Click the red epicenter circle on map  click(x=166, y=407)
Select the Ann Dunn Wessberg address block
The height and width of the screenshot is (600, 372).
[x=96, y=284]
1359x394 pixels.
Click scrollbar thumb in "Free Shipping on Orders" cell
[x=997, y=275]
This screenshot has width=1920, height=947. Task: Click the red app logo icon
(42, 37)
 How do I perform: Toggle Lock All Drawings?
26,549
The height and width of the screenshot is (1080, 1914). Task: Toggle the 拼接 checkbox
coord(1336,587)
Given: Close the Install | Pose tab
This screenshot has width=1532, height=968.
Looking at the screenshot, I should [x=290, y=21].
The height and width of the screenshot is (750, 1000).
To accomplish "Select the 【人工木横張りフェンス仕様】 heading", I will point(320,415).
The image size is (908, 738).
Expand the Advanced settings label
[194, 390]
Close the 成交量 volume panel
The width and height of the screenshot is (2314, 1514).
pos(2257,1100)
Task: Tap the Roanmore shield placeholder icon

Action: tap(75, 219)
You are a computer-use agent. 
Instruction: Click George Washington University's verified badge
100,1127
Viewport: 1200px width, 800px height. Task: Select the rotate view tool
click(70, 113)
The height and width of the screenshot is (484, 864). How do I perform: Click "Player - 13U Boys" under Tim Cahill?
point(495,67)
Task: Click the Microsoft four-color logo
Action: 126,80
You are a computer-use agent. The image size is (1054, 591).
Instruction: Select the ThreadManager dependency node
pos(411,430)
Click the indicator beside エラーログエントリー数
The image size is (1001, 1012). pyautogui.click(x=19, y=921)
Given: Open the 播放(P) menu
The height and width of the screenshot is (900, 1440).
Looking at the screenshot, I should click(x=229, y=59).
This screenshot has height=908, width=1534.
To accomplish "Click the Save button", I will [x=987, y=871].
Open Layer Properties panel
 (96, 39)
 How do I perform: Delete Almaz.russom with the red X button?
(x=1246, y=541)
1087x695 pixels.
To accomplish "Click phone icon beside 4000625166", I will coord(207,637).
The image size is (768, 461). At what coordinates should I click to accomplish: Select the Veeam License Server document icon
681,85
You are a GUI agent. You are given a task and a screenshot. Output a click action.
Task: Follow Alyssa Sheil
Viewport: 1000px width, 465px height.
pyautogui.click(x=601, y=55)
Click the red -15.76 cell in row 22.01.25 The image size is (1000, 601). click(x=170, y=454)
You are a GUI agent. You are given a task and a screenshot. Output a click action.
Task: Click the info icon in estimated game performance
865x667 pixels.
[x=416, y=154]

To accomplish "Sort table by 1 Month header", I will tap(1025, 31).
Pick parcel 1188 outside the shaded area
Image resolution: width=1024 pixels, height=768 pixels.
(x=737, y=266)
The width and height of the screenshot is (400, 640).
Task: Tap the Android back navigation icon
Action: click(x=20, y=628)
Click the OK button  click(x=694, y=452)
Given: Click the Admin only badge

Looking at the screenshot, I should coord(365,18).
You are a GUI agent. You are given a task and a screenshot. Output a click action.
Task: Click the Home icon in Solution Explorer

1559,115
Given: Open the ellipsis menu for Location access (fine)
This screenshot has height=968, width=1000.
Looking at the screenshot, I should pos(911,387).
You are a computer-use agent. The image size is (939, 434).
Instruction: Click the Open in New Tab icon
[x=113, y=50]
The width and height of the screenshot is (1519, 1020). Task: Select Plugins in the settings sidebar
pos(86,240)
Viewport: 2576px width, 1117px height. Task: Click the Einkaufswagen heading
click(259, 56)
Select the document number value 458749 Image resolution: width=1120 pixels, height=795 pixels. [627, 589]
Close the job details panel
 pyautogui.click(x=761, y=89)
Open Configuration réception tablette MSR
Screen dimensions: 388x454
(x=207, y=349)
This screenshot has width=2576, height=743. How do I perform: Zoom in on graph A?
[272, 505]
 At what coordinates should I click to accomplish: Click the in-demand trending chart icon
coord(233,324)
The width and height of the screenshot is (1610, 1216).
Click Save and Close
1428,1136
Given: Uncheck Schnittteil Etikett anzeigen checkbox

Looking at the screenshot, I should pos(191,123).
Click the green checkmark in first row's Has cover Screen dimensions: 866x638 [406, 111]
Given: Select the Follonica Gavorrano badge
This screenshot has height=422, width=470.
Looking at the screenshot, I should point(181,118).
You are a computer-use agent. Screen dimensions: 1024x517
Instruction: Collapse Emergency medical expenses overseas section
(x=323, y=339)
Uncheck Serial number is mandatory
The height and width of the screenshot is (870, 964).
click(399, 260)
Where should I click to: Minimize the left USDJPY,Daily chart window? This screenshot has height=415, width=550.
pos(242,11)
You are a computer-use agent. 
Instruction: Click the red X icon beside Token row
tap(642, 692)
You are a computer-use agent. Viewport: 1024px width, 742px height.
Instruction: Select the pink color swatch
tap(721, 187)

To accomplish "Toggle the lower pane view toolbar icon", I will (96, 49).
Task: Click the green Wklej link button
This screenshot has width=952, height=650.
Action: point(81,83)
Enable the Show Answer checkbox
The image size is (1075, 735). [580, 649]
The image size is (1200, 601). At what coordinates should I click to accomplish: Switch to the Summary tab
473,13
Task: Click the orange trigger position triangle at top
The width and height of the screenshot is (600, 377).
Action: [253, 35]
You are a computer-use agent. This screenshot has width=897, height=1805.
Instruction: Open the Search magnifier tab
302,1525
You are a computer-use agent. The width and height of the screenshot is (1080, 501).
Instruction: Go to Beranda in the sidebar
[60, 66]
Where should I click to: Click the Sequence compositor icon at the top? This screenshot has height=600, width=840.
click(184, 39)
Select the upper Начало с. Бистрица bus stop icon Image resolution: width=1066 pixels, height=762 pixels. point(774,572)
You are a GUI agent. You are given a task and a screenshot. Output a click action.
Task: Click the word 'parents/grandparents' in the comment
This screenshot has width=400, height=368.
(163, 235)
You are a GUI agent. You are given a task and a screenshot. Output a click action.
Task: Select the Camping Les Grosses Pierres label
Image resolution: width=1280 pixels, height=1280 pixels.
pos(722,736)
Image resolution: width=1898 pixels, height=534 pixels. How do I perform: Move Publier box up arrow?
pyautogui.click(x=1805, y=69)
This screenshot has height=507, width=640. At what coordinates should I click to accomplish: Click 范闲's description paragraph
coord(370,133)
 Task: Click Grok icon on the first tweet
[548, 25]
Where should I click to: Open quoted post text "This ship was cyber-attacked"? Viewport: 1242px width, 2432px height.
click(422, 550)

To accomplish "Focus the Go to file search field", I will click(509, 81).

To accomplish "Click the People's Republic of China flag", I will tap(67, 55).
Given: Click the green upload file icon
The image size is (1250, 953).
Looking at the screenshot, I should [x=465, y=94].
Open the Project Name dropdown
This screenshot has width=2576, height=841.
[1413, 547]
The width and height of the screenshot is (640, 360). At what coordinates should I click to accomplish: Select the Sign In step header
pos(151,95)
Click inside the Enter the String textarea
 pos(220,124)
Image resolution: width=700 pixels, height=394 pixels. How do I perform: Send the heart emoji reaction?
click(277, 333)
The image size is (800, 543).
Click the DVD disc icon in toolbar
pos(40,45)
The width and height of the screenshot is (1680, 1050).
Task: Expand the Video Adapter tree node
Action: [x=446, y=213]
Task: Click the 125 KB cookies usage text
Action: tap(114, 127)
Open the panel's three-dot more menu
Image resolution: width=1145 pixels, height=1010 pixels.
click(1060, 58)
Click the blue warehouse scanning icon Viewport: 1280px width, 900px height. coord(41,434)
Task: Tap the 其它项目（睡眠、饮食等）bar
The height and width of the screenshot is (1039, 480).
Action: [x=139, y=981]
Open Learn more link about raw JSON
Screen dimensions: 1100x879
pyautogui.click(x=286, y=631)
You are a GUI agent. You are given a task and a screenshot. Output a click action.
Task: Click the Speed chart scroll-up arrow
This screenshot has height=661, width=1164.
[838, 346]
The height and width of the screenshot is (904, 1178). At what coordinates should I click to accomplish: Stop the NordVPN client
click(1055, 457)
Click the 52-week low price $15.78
------------
What is needed:
Lines from the one containing "The height and width of the screenshot is (904, 1178)." through the last line of the data above are the only output wanted; restate them exactly.

Task output:
The height and width of the screenshot is (904, 1178). At what coordinates should I click to accomplish: Stop the NordVPN client
click(1055, 457)
Click the 52-week low price $15.78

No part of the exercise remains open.